* Start EXCERPT *

# cages + computer = 1lb?



## ktam (Apr 17, 2008)

so my bike weighed 16.2lbs at the shop with pedals but after i brought it home and added 2 carbon fiber cages (can't be more than 30g ea) + sigma bc1606L w/ cadence, it now weighs 17.2lbs.. 

i find it difficult to believe the addition of cages + comp would tack on an extra pound. i dont have a gram-scale so there's no way for me to weigh this brick of a computer.. but do cyclecomputers w/ cadence normally tack on so much weight?


----------



## Dr_John (Oct 11, 2005)

These weights came from the same scale?


----------



## DM.Aelis (Jun 19, 2007)

Seems to me either:

you have an accurate scale and should be able to find out what it weighs....for example, can you do some testing with different objects with known weights?

or

your scale isn't accurate, and therefore the number is incorrect; don't worry about it.

or

the shop had an incorrect scale from the start.


I really wouldn't worry about it.


----------



## ktam (Apr 17, 2008)

the weights initially came from different scales, but when i brought the bike back for some minor adjustments yesterday, the bike store's scale gave me the same reading mine did.

i really enjoy the bike so the weight isnt really that big of a deal to me, it just came as a bit of a surprise that those few things i added put on an extra pound of weight.


----------



## roadscrape (Apr 22, 2008)

Was your bike weighed on a really humid, damp day? Or a really dry, cold air day?
Maybe your bike absorbed moisture and gained weight! Hey, my girlfriend uses that excuse all the time!

* End EXCERPT *

→ TASKS AND EXERCISES
1. Answer these from the bike weight thread:
(a) How much did the bike weigh at the shop with pedals?
(b) Which computer did ktam add to the bike?
(c) When ktam took the bike back for minor adjustments, what did the store's scale show?
2. Transcribe the bike weight thread from "These weights came" up to and including "with known weights?".

* Start LISTED ENTRIES *

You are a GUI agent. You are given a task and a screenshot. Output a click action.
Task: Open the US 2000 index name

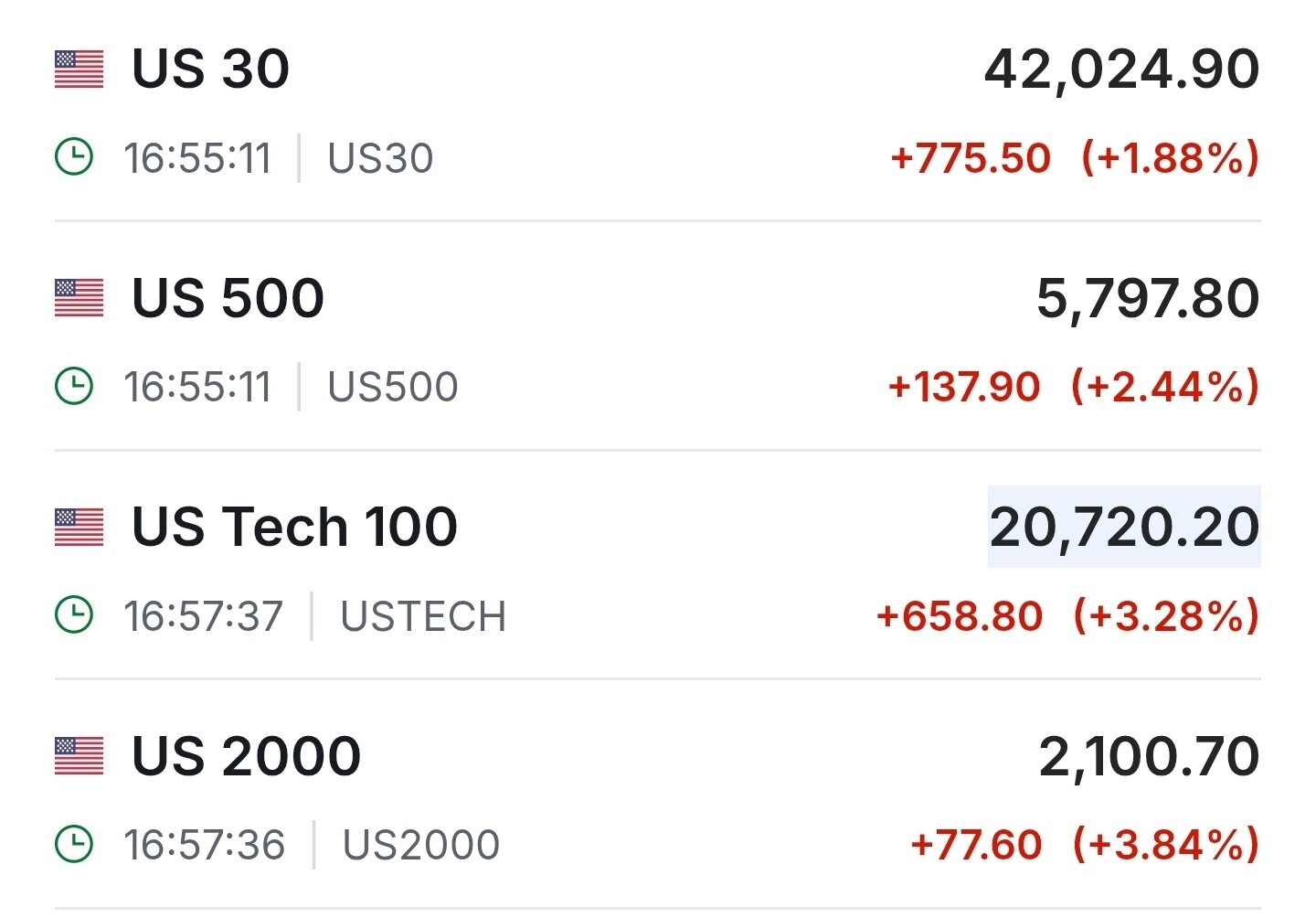(246, 756)
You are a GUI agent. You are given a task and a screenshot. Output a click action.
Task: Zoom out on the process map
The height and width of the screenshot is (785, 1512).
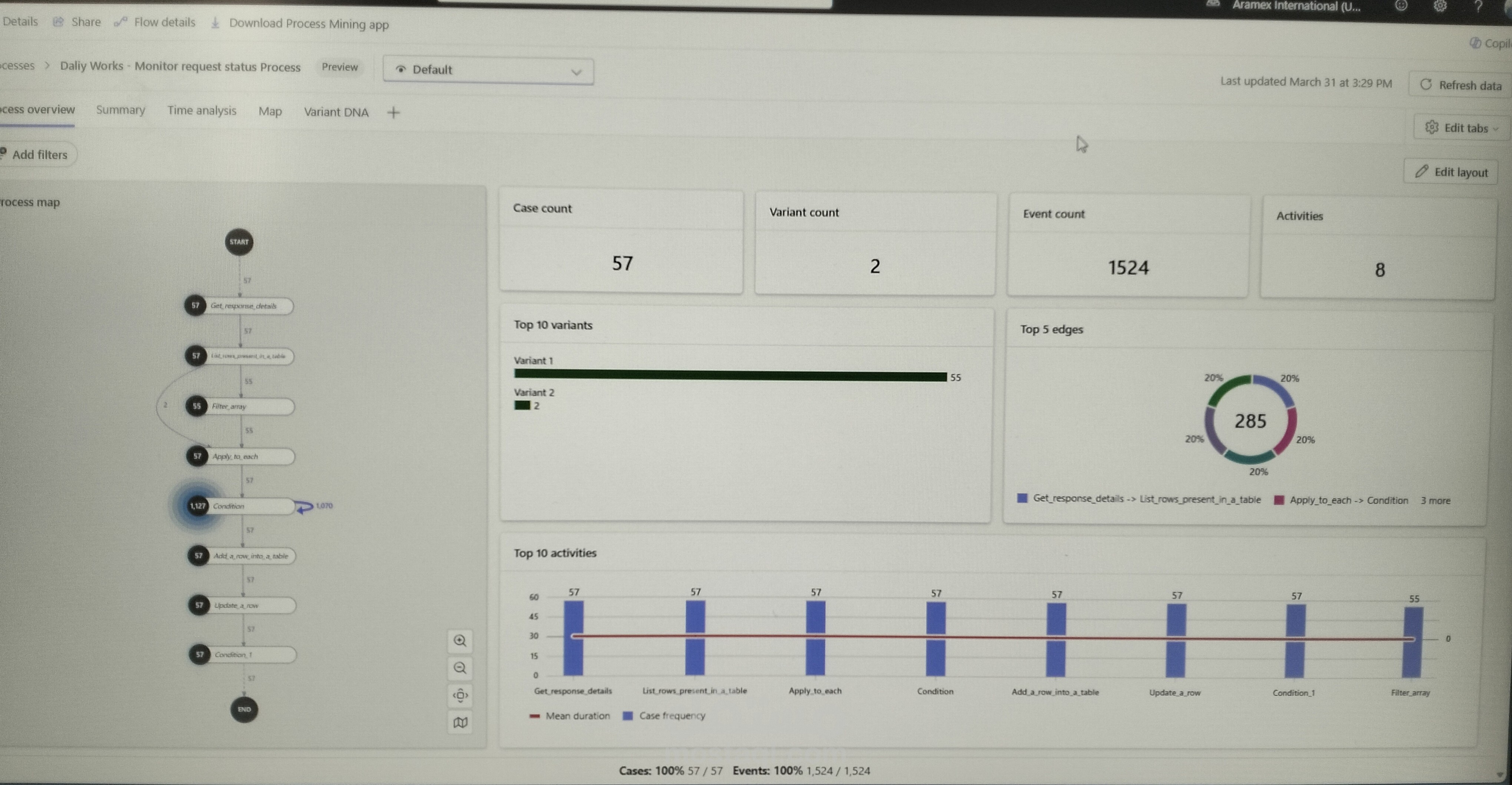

* End LISTED ENTRIES *

→ TASK ANSWERS
1.
(a) 16.2lbs.
(b) A sigma bc1606L with cadence.
(c) The same reading that ktam's own scale gave.

2.
These weights came from the same scale?


----------



## DM.Aelis (Jun 19, 2007)

Seems to me either:

you have an accurate scale and should be able to find out what it weighs....for example, can you do some testing with different objects with known weights?